Llenaron la sala hasta el borde y me empujaban fuera de la habitación. Me paré junto a la ventana. Una brisa fría entró, congelando la mitad de mi cara.

Me quedé en la entrada por mucho, mucho tiempo, hasta que la lluvia comenzó a caer sobre mi rostro. Fue entonces cuando recuperé algo de sensación física de nuevo.

Abril se había quedado a mi lado todo ese tiempo. Me volví y la miré. Se había quitado el abrigo y lo había puesto sobre mis hombros mientras ella misma vestía una fina capa de suéter bajo el frío viento de la tarde.

Lo pensé un rato, luego le dije.

-Abril, ya no tengo papá.

Frunció los labios mientras las lágrimas corrían por sus mejillas. Me abrazó fuerte.

—Isabela, todavía me tienes a mí. Me tienes a mí.

Sus lágrimas aterrizaron en el abrigo blanco que me había puesto. No tenía lágrimas para llorar.

Un coche pasó a mi lado, se detuvo a unos metros de distancia y retrocedió de nuevo. La ventana del asiento trasero se bajó, revelando el rostro de Roberto.

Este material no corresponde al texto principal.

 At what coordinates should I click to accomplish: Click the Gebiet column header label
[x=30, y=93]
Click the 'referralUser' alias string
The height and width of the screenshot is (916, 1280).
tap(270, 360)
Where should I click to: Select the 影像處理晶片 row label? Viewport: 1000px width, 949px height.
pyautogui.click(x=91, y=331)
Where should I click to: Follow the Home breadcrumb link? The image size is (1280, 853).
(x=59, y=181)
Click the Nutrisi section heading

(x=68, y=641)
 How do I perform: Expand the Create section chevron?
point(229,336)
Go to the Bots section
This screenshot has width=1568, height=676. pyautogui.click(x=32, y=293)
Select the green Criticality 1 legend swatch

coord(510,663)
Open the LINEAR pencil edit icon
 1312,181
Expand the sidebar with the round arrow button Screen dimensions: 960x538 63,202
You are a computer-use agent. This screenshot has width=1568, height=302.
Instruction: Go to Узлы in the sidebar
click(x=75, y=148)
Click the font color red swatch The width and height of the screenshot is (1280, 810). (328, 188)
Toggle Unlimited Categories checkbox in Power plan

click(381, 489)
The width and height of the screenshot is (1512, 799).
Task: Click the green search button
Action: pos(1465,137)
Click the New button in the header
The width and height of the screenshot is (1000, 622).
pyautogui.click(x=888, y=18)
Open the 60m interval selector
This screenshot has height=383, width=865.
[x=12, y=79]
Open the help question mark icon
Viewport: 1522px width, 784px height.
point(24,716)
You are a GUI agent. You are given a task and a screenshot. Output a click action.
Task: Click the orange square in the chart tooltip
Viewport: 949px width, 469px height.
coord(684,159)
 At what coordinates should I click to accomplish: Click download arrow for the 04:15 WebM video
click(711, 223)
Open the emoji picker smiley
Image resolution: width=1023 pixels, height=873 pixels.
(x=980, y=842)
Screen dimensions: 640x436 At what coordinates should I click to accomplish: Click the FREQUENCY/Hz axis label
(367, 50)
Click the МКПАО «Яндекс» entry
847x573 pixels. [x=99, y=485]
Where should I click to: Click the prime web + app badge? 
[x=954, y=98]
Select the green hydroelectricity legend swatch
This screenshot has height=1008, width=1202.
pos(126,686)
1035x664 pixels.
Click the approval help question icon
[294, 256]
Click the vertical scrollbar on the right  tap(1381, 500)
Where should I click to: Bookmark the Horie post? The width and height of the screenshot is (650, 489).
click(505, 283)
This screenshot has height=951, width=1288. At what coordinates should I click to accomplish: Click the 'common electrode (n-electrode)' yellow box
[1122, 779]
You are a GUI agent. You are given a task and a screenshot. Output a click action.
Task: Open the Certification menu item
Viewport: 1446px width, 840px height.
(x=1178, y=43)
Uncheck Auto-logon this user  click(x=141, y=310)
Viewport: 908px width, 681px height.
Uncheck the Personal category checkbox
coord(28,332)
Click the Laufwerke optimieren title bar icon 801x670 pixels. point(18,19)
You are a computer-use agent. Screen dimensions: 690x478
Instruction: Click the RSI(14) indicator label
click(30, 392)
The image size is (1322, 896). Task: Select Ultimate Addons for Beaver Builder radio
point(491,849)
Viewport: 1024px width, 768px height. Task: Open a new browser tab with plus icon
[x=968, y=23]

Silvia estaba sentada a su lado, con la cabeza apoyada sin fuerzas en su hombro. Debería ser yo la que esté sentada junto a Roberto. Pero no tenía derecho a pedir cosas. Ni siquiera lo miraba.

-Entra -dijo seco.

—¿A dónde vamos?

-A la casa de tu familia, a prepararnos para el velorio.

—Iré en el auto de Abril —dije con suavidad.

No desperdició más palabras conmigo. Subió la ventanilla y el chófer manejó. Sus ojos seguían mirando al frente cuando habló conmigo. No había vuelto su rostro hacia mí en lo más mínimo. Sólo pude ver su perfil.

Mi mundo se sumergió en un frío terrible esta noche. En el pasado, todavía podía robar algo de calidez de los brazos de mi padre, pero ahora, cualquier calidez que pudiera llamarse mía estaba desapareciendo.

Incluso el cálido abrazo de mi esposo pertenecía a otra persona.